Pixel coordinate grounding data
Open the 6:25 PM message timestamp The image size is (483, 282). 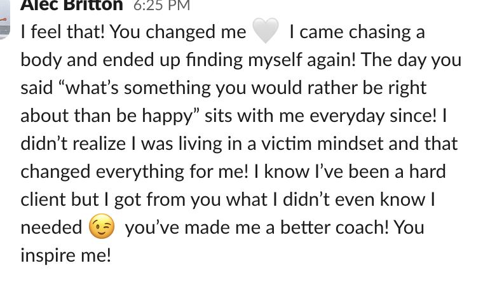tap(161, 6)
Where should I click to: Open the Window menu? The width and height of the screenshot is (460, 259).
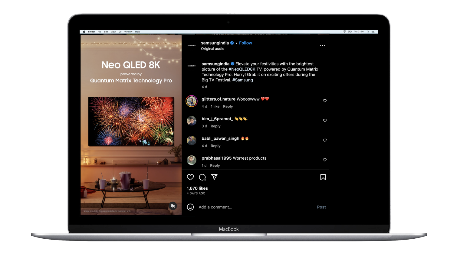point(128,32)
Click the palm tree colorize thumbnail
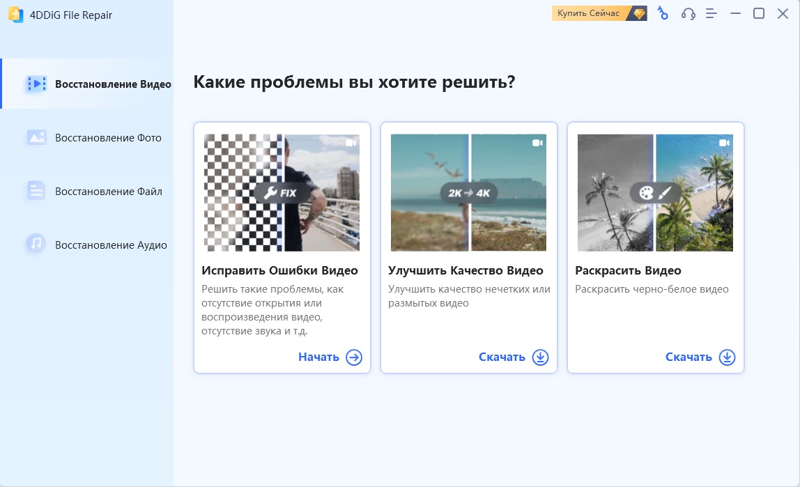 pyautogui.click(x=655, y=192)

**What is expected**: Word for word, output the lines from the line bearing "Where should I" through the end of the records above, and only those, without the pictures.

**Result for this exercise**:
Where should I click to: Open the Window menu? The width and height of the screenshot is (460, 259).
point(128,32)
Click the palm tree colorize thumbnail
 pyautogui.click(x=655, y=192)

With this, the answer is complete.